5. The Influence of Cystic Fibrosis on Early Life Feeding During the First 1000 Days
Early life feeding practices, including the establishment of breastfeeding, are crucial elements in a child’s growth and development and in the attainment of lifelong health and wellbeing, and in cwCF, are thought to be vastly different to that of typically developing children [13,14,15,16,170]. The foundational pillars of the ‘first 1000 days’ for optimal early life nutrition include quality prenatal nutrition, exclusive breastfeeding and nutrient-rich complementary feeding and are explored in the context of cwCF below [171].
5.1. Prenatal Nutrition
The lifelong programming of health and disease, particularly non-communicable diseases, begins prenatally; a concept well-described in the literature [17,44]. The importance of a mother’s preconception nutritional status and her diet during pregnancy is well-acknowledged with maternal undernutrition, overnutrition and diet quality influencing maternal and perinatal outcomes, early development and lifelong health and disease [44,172]. In the non-CF population, mothers who have overweight or obesity are more likely to experience complications during pregnancy and delivery and their babies are more likely to be low birth weight or suffer congenital abnormalities [44]. Mothers without CF who are undernourished are more likely to have babies who are premature, small for gestational age and who present with neonatal complications such as infection [17,44,173]. The importance of a diet rich in vitamins, minerals and trace elements during pregnancy and specially formulated prenatal micronutrient supplements is universally recognized, with key micronutrients such as folate, iodine, iron, choline, calcium, vitamin D and polyunsaturated fatty acids (PUFAs) essential for optimal fetal growth and development [174]. In the non-CF population, prenatal nutrition counselling has been shown to improve nutritional status and healthy eating of expectant mothers and may have an impact on maternal and neonatal health outcomes [175,176]. Likewise, prenatal breastfeeding education may have a positive impact on breastfeeding initiation, duration and exclusivity in the non-CF population [176,177]. Opportunities for preconception and pregnancy nutritional counselling in the broader population are limited by factors such as timely access to quality prenatal care, including access to appropriately trained nutrition experts.

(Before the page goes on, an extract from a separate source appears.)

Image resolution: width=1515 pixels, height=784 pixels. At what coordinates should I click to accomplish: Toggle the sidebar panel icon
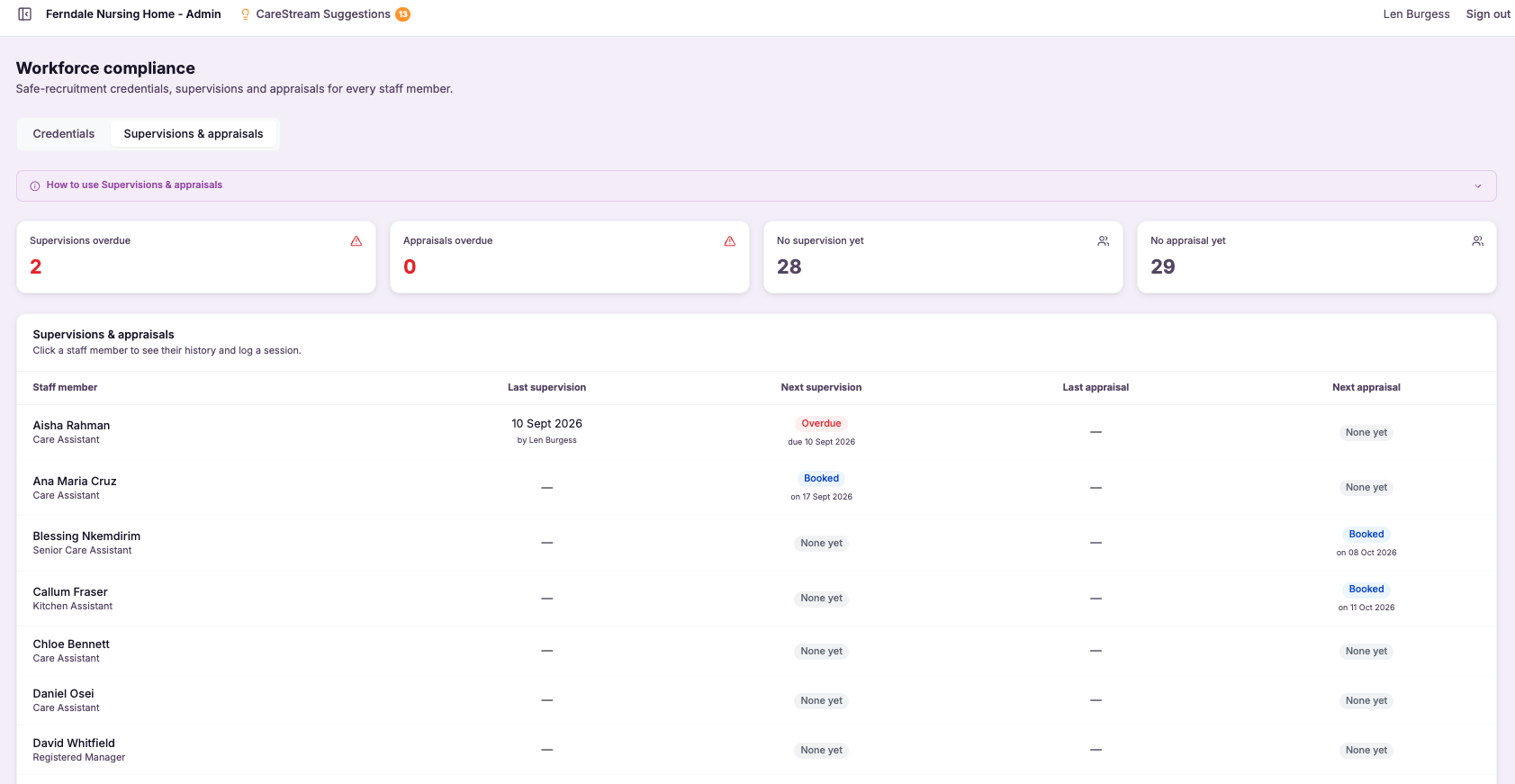pyautogui.click(x=25, y=14)

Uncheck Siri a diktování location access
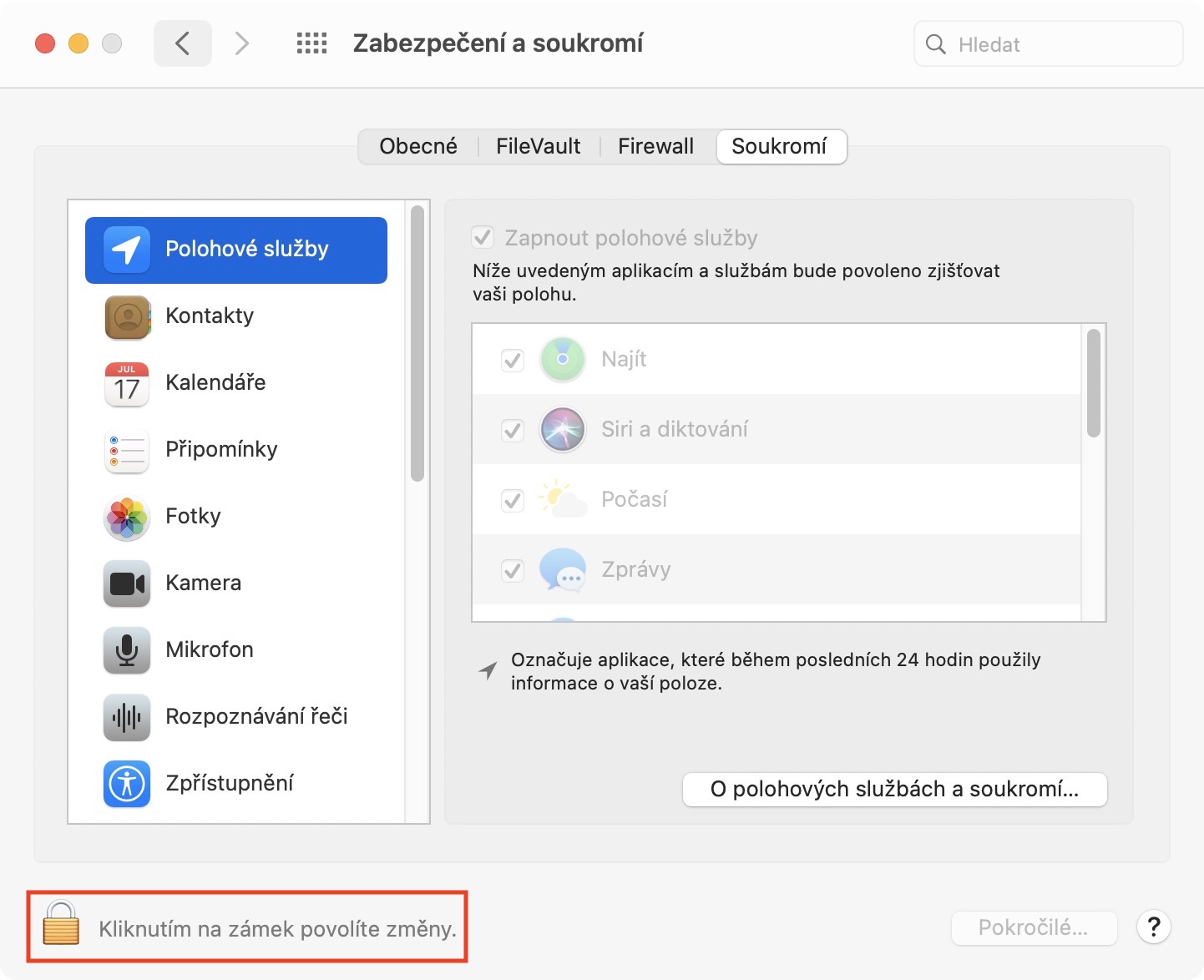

When looking at the role of prenatal nutrition in CF, it is important to note that the number of infants diagnosed with CF prenatally is very low, approximately three percent [7,157], thereby limiting the scope to modify this key nutritional pillar within the first 1000 days of life. A prenatal diagnosis of CF is typically made following pre-pregnancy genetic carrier screening, prenatal testing or fetal ultrasound findings consistent with CF [178]. Within the context of CF and the first 1000 days of life, there are two key groups to consider when describing preconception nutritional status or opportunities for prenatal nutritional intervention: (1) women without CF whose infants are diagnosed with CF prenatally and (2) women with CF whose infants are diagnosed with CF prenatally; the latter being more nutritionally complex. For women without CF where the infant’s diagnosis is made early in the pregnancy, referral to a nutrition expert can be expedited, although in practice, this rarely occurs. Ideally, multidisciplinary team input from a specialized CF center would occur prenatally for these mothers, as soon as the diagnosis is confirmed, providing among other things, an opportunity for specialized pre and postnatal nutrition.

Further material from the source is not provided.